Hebrew-language yearly journal

Ha-Asif (הָאָסִיף) was a Hebrew-language yearly journal, published in Warsaw by Naḥum Sokolow.

Its first volume appeared in 1884; it continued to appear regularly every year until 1889, when the fifth volume came out at the end instead of at the beginning of the Jewish year. The sixth and last volume appeared in 1893. The Sefer Zikkaron, a biographical dictionary of contemporary Jewish authors, was published as a supplement to the fifth volume of Ha-Asif.

The six volumes of Ha-Asif form an important collection of literary, historical, biographical, and popular scientific essays.

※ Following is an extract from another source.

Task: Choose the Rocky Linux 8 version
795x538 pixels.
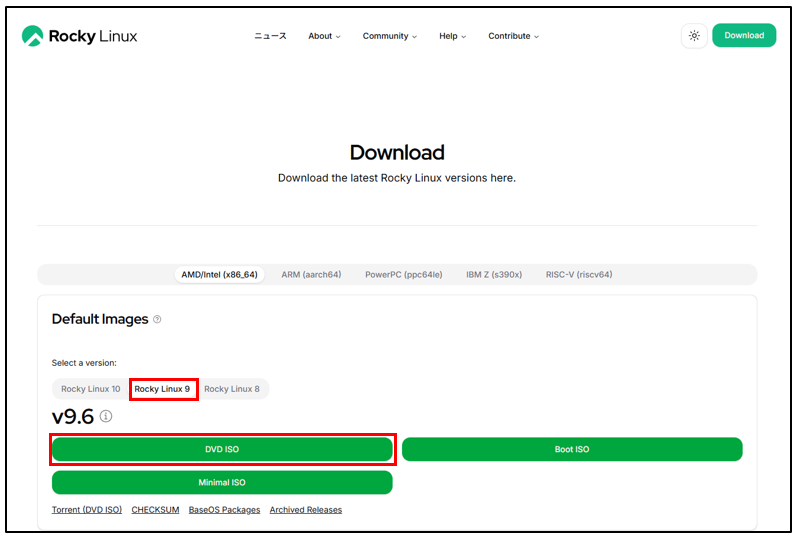Action: tap(233, 389)
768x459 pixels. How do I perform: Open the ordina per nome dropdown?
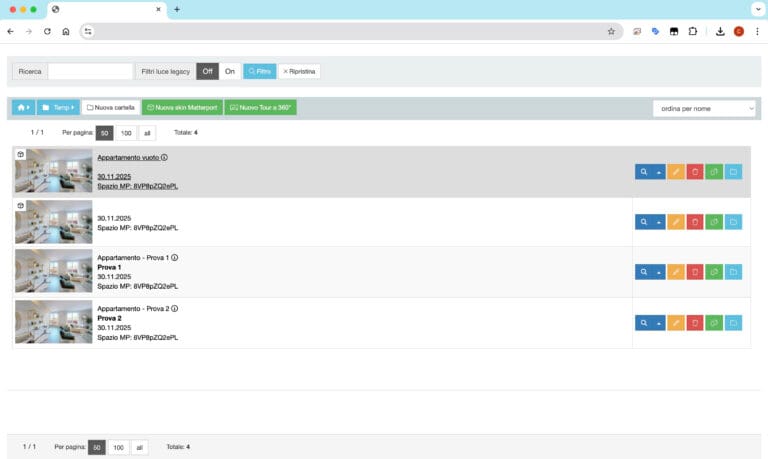click(x=704, y=108)
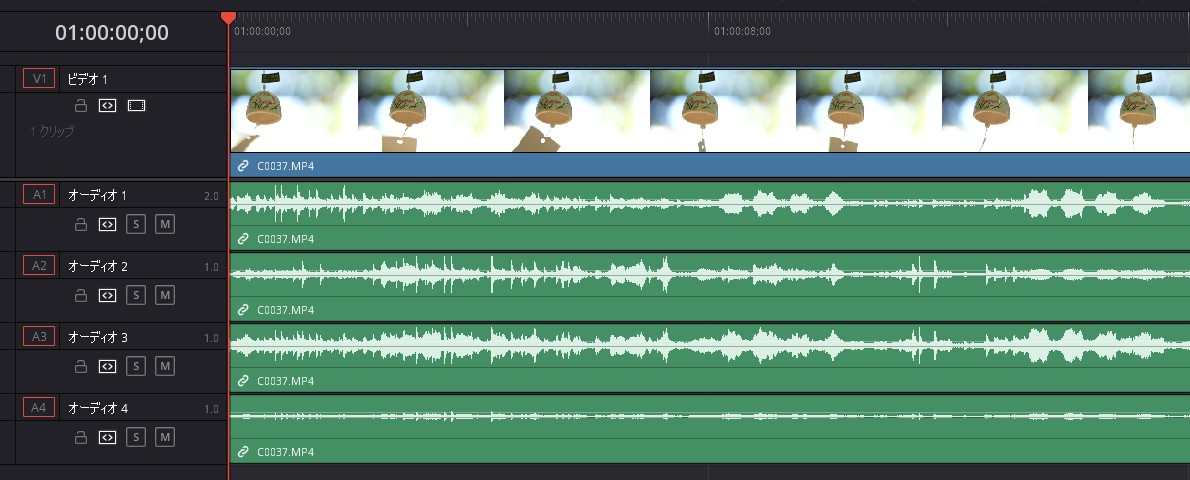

They also contain poems, sketches, and novels, while its yearly reviews, obituaries, and descriptions of Russo-Jewish communities are of great value to Jewish biography and history. Among its contributors were Sholem Aleichem, Salomon Buber, Joseph Hayyim Caro, Abraham Shalom Friedberg, David Frischmann, Judah Leib Gordon, Avrom Ber Gotlober, Abraham Harkavy, Isaac Kaminer, Salomon Mandelkern, Mordechai Tzvi Maneh, I. L. Peretz, Joseph Elijah Triwosch, and Isaac Hirsch Weiss.